As I got into my car, the guilt-trip already beginning about the tantamount of fat grams I had stowed away in the trunk, I began to think about the fat crisis in America versus the slender trend in France. It’s not so much that the question should be, “Why French Women Don’t Get Fat,” but instead, “Why All Americans Aren’t Morbidly Obese.” With potato chips, fatty cheeses, and sugary soft drinks galore, it’s really a wonder how anyone has control over their waistline. When a majority of the food is power-sugared (and most of it carefully hidden) how can people not get fat? Talk about “three meals a day” and “enjoying your food” as much as you want. If you’re eating chemically fabricated and altered foods all day long, you probably won’t fit into your pants by the end of the year, much less the month.

Yet, the question remains, how do Americans adapt the ever-expanding sugar industry to their wannabe healthy diets? Is it possible to replicate the French and trim our waistlines while eating whatever we want? I say no, if only because the food is so very different. If we were comparing apples to apples, the theory would apply. French or American, we are just people, after all. The tried-and-true “diet and exercise” philosophy should work. Unfortunately, the food is not the same, and this is where Americans are in trouble. If a French person eats a piece of bread from their local bakery, they won’t gain as much weight as an American will when he bites into his pre-packaged white bread roll. While the French are piling homemade sausage and aged cheese onto their plates, Americans are eating processed pepperoni and Kraft singles. In order for Americans to get healthy, we have to get back to our country roots and stop eating so much junk. Enough with “thiamin mononitrate,” “pyridoxine hydrochloride” and “yellow 5.” Give me ingredients that exist in nature—and that I can pronounce.

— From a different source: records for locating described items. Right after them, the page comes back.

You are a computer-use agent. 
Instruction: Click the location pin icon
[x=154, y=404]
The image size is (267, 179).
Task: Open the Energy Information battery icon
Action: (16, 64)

When I arrived home after a 15 minute car ride (oh, how I missed France’s walking culture already!) I unpacked my new American groceries and deliberated over what to eat first. Going on instinct, I opened my much-missed Oreos and bit into one with a burning passion. Oh, how sweet and full their flavor was, how incredibly rich and chocolate-y. Just one more, I decided. Oh, how sweet and full their flavor…. ok, just one more.

After my fourth delectable sandwich-cookie, I felt happy, satisfied and increasingly bloated. If only someone could just pop me, then I could eat some more. I was so full, so very, very “double stuffed,” yet I wanted another one. Maybe if I just had two more cookies, in fact, it would be okay.

I checked the Nutrition Facts on the back of the bag and considered putting the cookie down, but the offender in question was already in my mouth, working its way around my re-virginized palate. As the sugary goodness burned its way down my throat, I knew then and there that my pants size would never be the same.

3 responses to “The Great French Paradox

  1. Nice to find you again Colette. And still as funny. Hope you ae well.

  2. Kelly Newcomer

    Great story. That’s such a paradox. It’s so great being in France and eating and walking in a healthy way. BUT is kind of “fun” to come home and eat that weird Doritos stuff we grew up on. It’s twisted and oreos aren’t that great, so that’s why I put “fun” in quotes.

    I like that you try not to sound like now you’re miss organic and now you’re above all crappy food. After all, it’s what we grew up with, it’s what we crave sometimes. Good luck with those subconscious cravings. And word of advice, just don’t go in that Uptown Rainbow store anymore.
    Love, Kelly

  3. All these things that being gluten-free and diary-free allows me to avoid and I am still not, apparently French-skinny(Ah, the beef!)! If you’re in town, call me if you can find the time!?